Strafrecht

Notwendige Verteidigung bei Strafaussetzung zur Bewährung

Aktenzeichen  2 StVK 916/20

Datum:
9.11.2021
Rechtsgebiet:
Fundstelle:
BeckRS – 2021, 36886
Gerichtsart:
LG
Gerichtsort:
Amberg
Rechtsweg:
Ordentliche Gerichtsbarkeit
Normen:
StPO § 140 Abs. 2
StGB § 57

 

Leitsatz

Es liegt ein Fall notwendiger Verteidigung iSd § 140 Abs. 2 StPO vor, wenn bei einem Antrag auf Strafaussetzung des Strafrestes zur Bewährung die Frage nach einer Therapiemaßnahme zur Verbesserung der Sozialprognose gutachterlich zu beantworten ist. (Rn. 1, 9 und 10) (redaktioneller Leitsatz)

Tenor

Dem Verurteilten wird entsprechend § 140 Abs. 2 StPO i.
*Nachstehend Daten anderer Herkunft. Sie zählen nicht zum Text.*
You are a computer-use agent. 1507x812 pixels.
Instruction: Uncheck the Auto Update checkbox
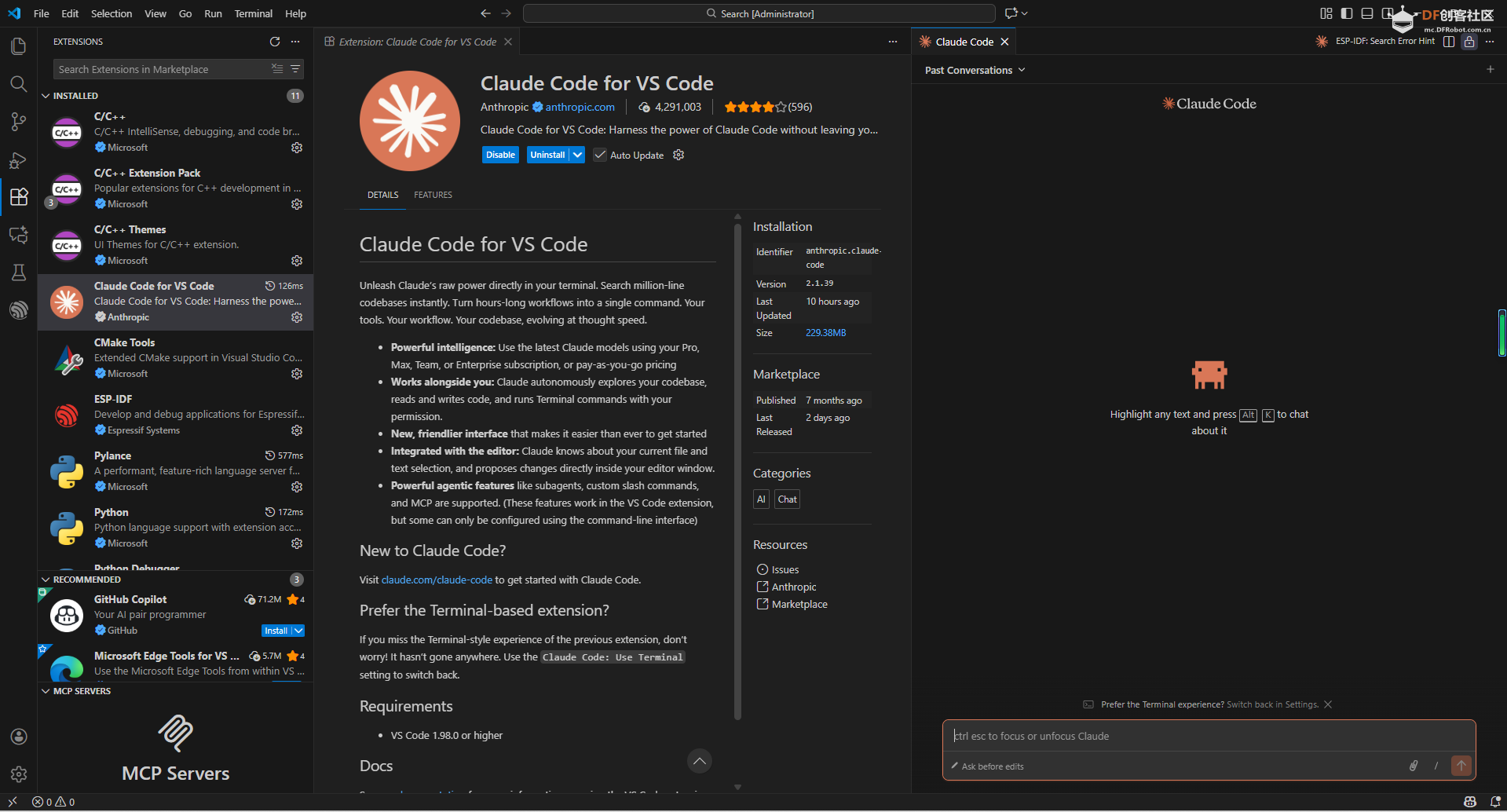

V. m. § 142 StPO Rechtsanwalt J. J., G. straße 59, … A., ab Antragstellung als Pflichtverteidiger bestellt.

Gründe

Es liegt ein Fall der notwendigen Verteidigung gemäß § 140 Abs. 2 StPO entsprechend vor. Im Vollstreckungsverfahren ist ein Fall der notwendigen Verteidigung gegeben, wenn die Schwere der Tat oder die Schwierigkeit der Sach- oder Rechtslage oder die Unfähigkeit des Verurteilten, seine Rechte sachgemäß wahrzunehmen, das gebietet.
Vorliegend gebietet die Schwierigkeit der Sach- oder Rechtslage die Mitwirkung eines Verteidigers.
Der Verurteilte beantragte mit Schreiben vom 01.06.2021 die Strafaussetzung des Strafrestes zur Bewährung.
Mit Stellungnahme vom 25.06.2021 befürwortete die Justizvollzugsanstalt A. eine Aussetzung unter der Voraussetzung einer stationären Spielsuchttherapie, um die Sozialprognose langfristig zu verbessern.
Die Staatsanwaltschaft H. beantragte die Aussetzung des Strafrestes, wobei die Weisung einer Sozialtherapie beantragt wurde. Sollte eine solche nicht gesichert sein, werde einer Bewährung entgegengetreten.
Auf Nachfrage der Kammer, ob eine Sozialtherapie gesichert sei, nahm der Verteidiger mit Schriftsatz vom 28.07.2021 Stellung. Auf diesen wird Bezug genommen.
Schließlich regte die Staatsanwaltschaft die Erholung eines Sachverständigengutachtens zu der Frage an, ob eine Sozialtherapie oder Verhaltenstherapie sinnvoll sei und wie eine solche Therapie ausgestaltet werden solle, insbesondere ob sie ambulant oder stationär stattfinden solle.
Die Kammer kam diesem Vorschlag mit Beschluss vom 01.09.2021, auf den Bezug genommen wird, nach. Schließlich nahmen der Verteidiger und der Verurteilte den Antrag auf Aussetzung der Reststrafe zurück. Zu einer Erstattung eines Gutachtens kam es deshalb nicht mehr.
Vorliegend war im Verfahren gemäß § 57 StGB nicht nur zu beurteilen, ob beim Verurteilten eine günstige Prognose vorliegt oder nicht, vielmehr war (vorab) die Frage zu klären, ob zur Verbesserung der Sozialprognose eine Therapiemaßnahme angezeigt ist oder nicht, welche Therapiemaßnahme – Sozialtherapie, Verhaltenstherapie oder Spielsuchttherapie – sinnvoll ist, und ob eine entsprechende Therapiemaßnahme ambulant oder stationär durchzuführen ist.
Aus Sicht der Kammer ist deshalb eine besondere Schwierigkeit der Sach- oder Rechtslage zu bejahen. Die Mitwirkung eines Verteidigers war im Einzelfall geboten.